Another salient part of it is the exponential increase in the cost of treatment. It has gone upwards of 100,000$ per patient per year in drugs. I am sure the researchers in Caltech know more about it than I do, but still, one wonders are they raising hopes needlessly and prematurely.

Comment Not as impressive as the first achievement. (Score 1) 13

The call for papers have always been difficult to read pieces of work. You quickly glance at the deadlines to see if you can get one in, then the location to see if it is worth going there and pass on. Except for the more aged members of the academia who sit in panels and act as editors to pad up an useless CV no one cares about all these names in these calls.

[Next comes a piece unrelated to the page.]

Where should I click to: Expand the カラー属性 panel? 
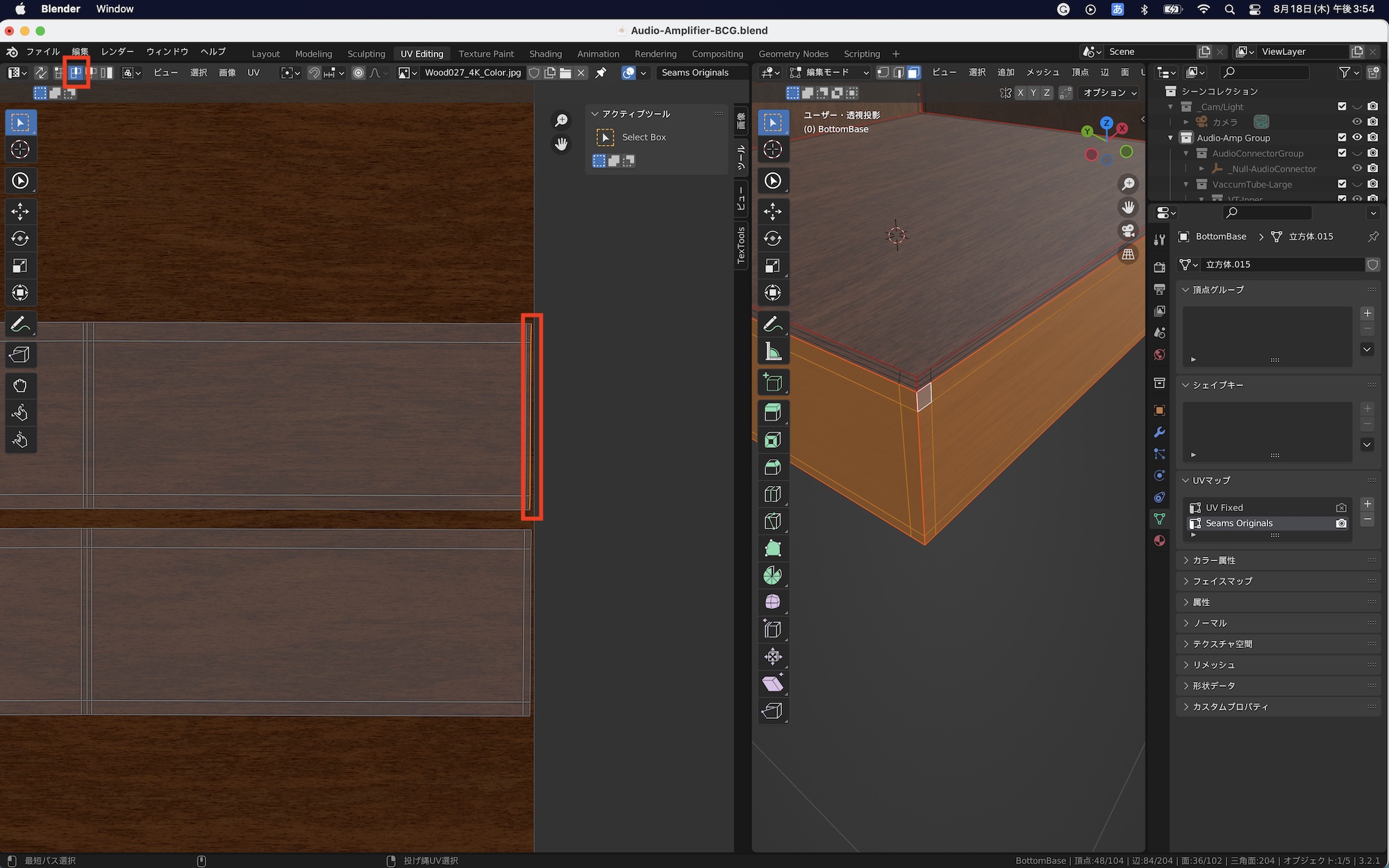[1213, 560]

So it is not as difficult to create spurious call for papers.

Comment Just follow the software industry's lead. (Score 1) 46

when building physical products we can't always afford to build and test new physical hardware for it to then crash and burn ...

Well, it should just follow the software industry's path breaking achievements in shaping user expectations and user behavior.

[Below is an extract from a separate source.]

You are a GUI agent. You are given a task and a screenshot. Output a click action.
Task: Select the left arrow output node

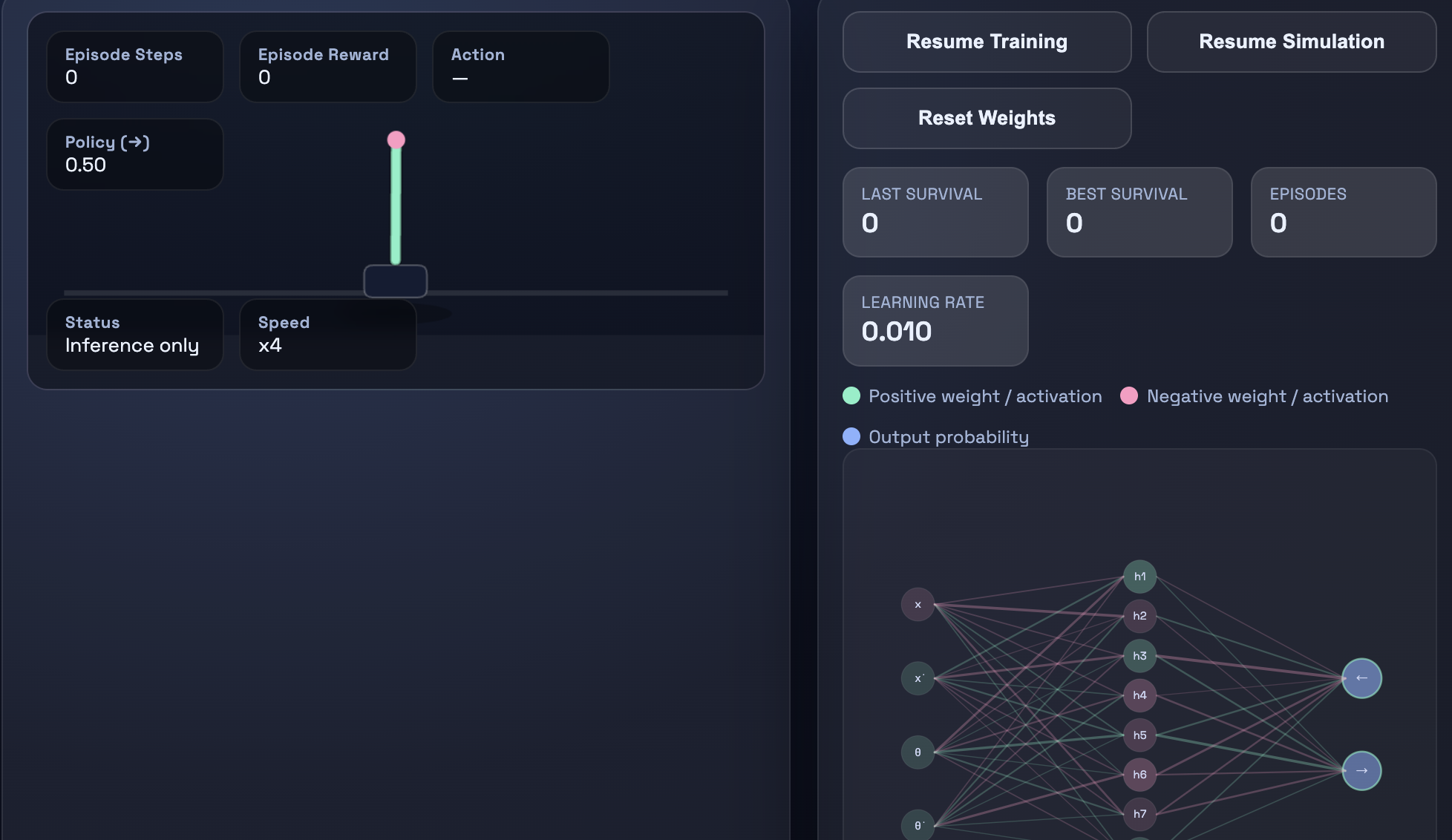click(x=1361, y=678)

First there should be an EULA claiming the body and soul of the user, with added clauses to add more demands later any time.

Then user should be made to accept, "it is going to crash and burn. Can I get get something done in the mean time?".

If it builds we ship. Then the customer feedback is how we know whether what we built works. This is the software industry standard.

If you don't want to be evil, you will very generously call your product "in beta".

Comment Re:Erm.. Why a computer? (Score 1) 342

That is not the game played by lottery. To keep the pot at 200 million, and nplayers=20, we need to raise the price of the ticket to 10million + house margin. Something like 22 million. (Yes, the pot is less than 50% of the collection) So would you pay 22 million bucks for 1/20 chance of winning 200 million dollars?